» PROBLEM DESCRIPTION:
List every line in the rows below that contains the string "screenshot". Treat uppercase and lowercase as different.

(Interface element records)

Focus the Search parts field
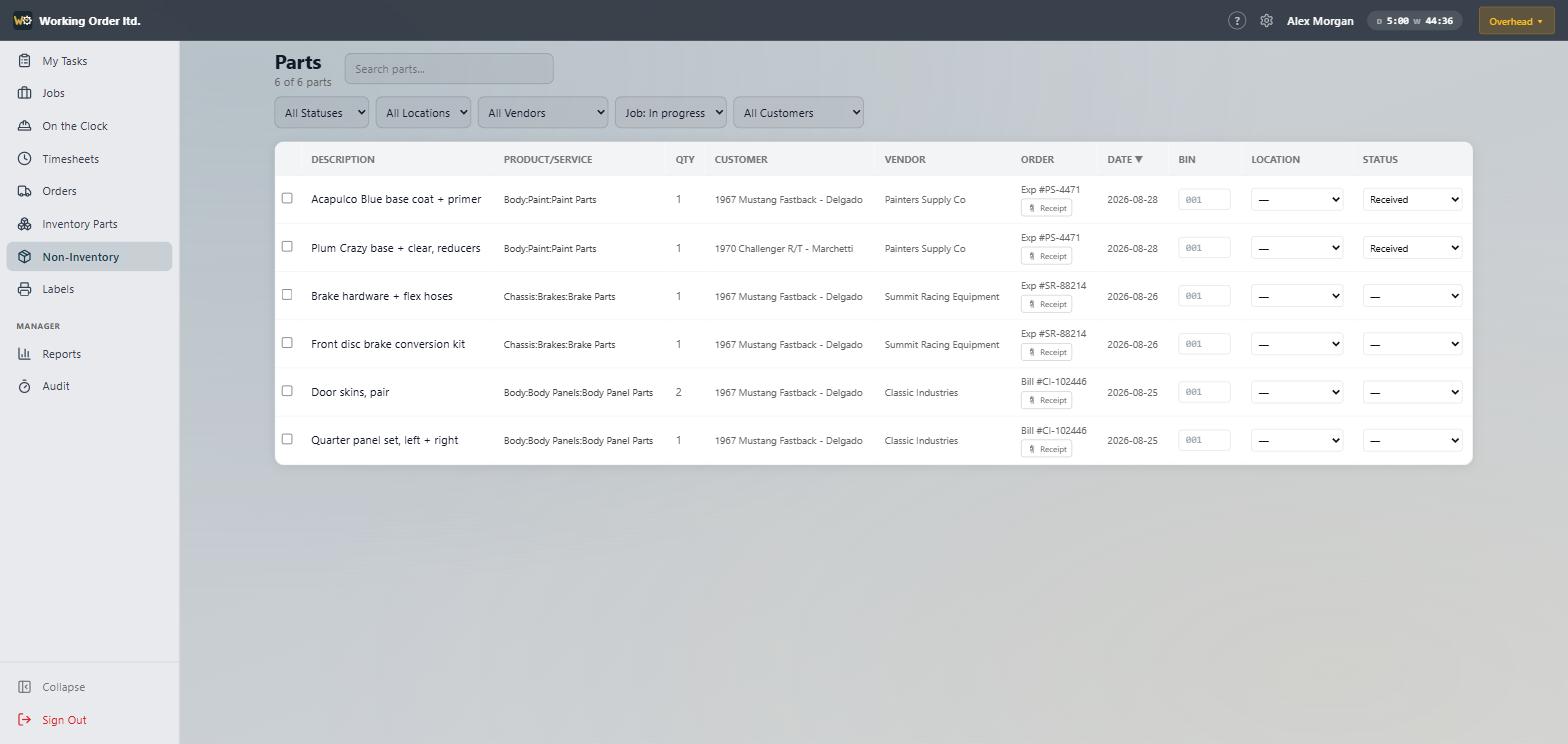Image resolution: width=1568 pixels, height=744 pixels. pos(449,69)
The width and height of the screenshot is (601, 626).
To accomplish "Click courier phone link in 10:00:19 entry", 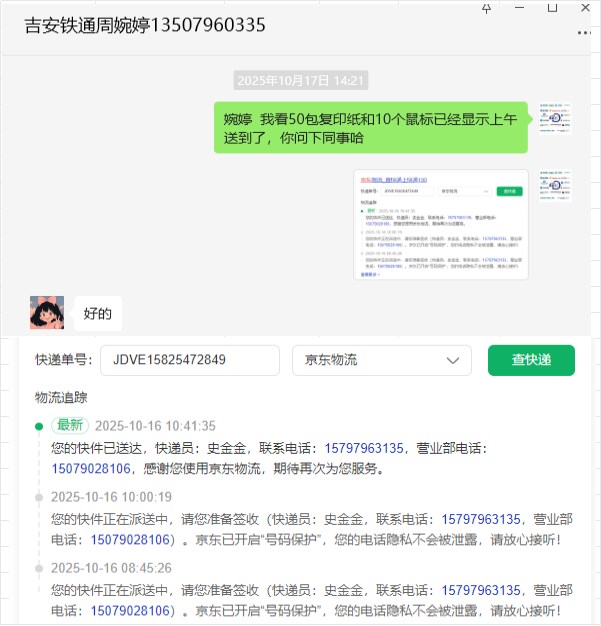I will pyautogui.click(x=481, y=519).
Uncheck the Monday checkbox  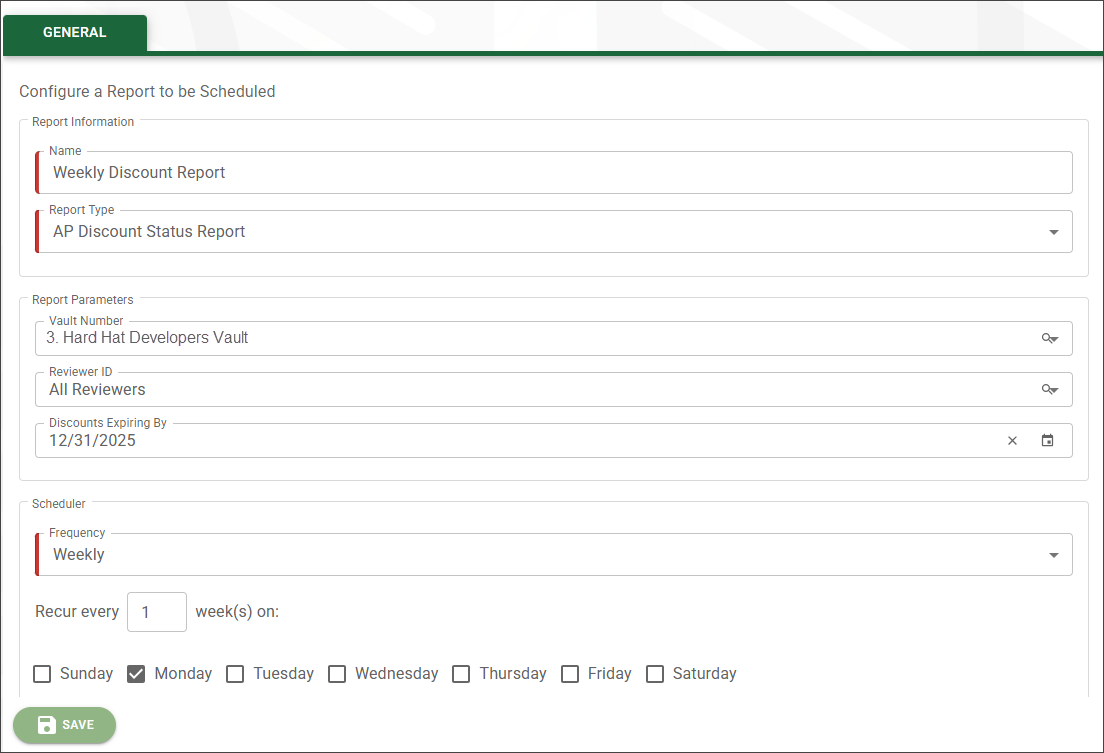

---

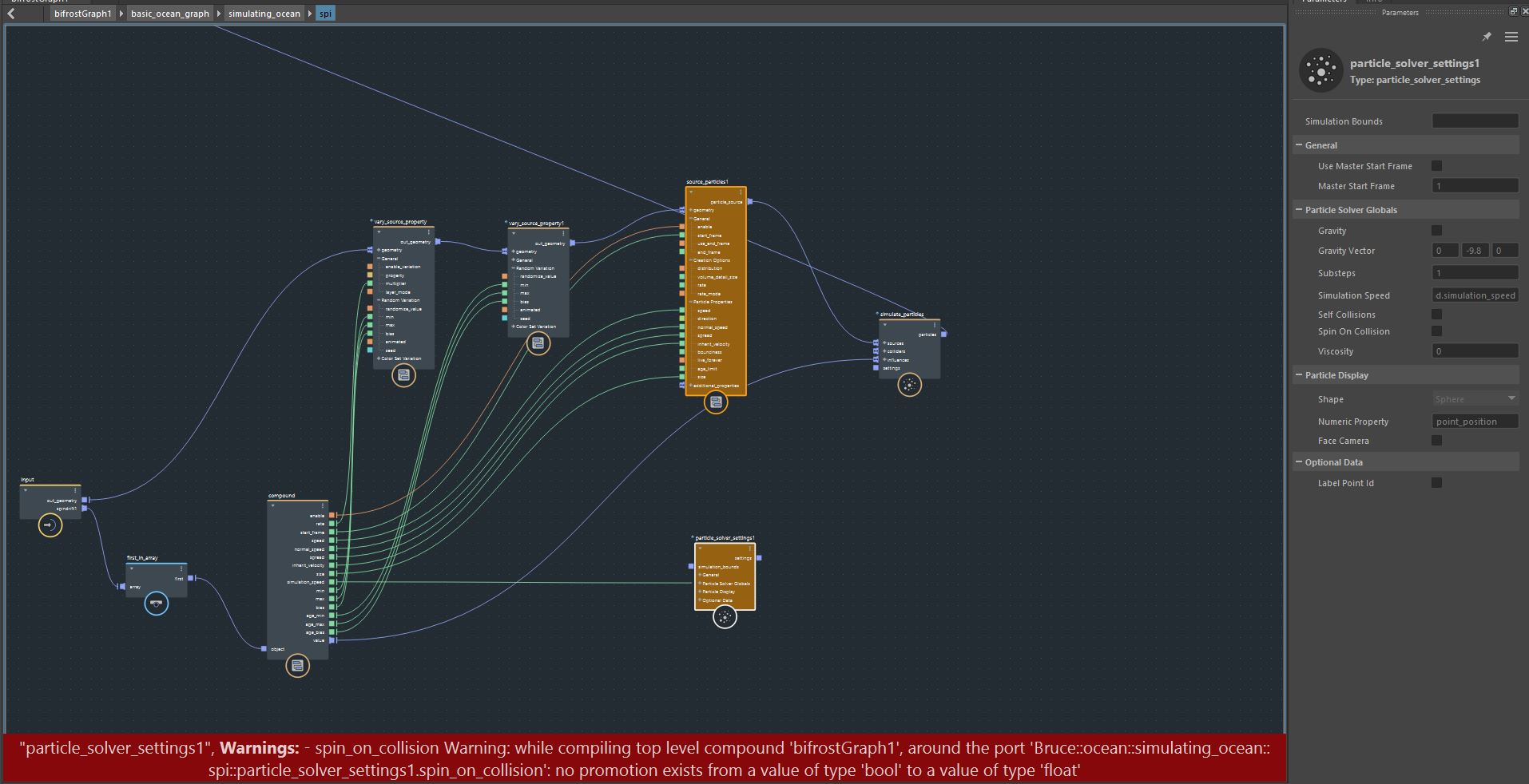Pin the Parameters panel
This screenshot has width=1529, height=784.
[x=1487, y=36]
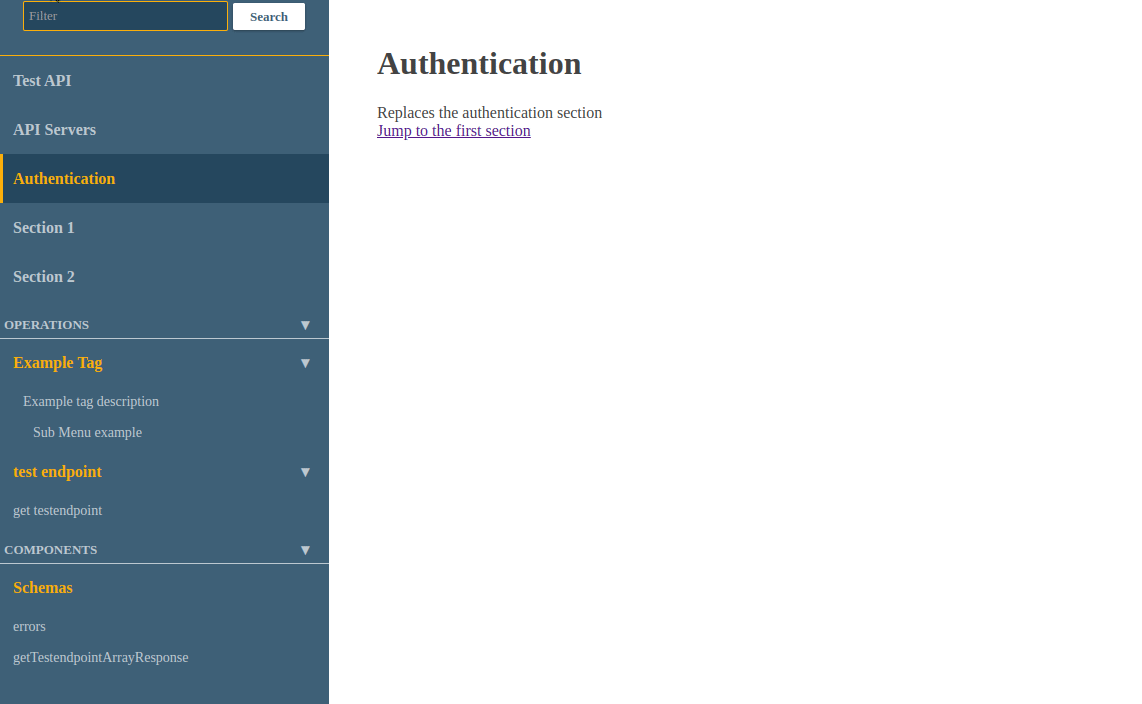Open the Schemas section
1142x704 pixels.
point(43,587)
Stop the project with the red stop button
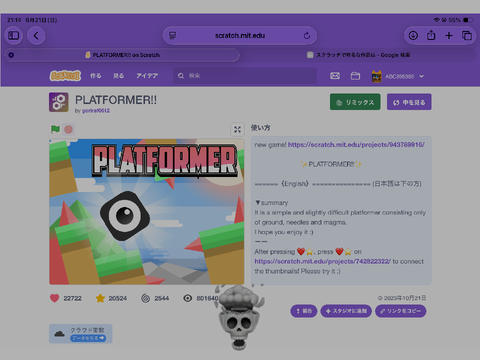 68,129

...

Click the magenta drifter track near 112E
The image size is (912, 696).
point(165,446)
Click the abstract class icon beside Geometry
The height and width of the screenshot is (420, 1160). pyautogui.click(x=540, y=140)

» WORKED SOLUTION:
The width and height of the screenshot is (601, 626).
This screenshot has width=1529, height=784.
The height and width of the screenshot is (420, 1160). pyautogui.click(x=540, y=140)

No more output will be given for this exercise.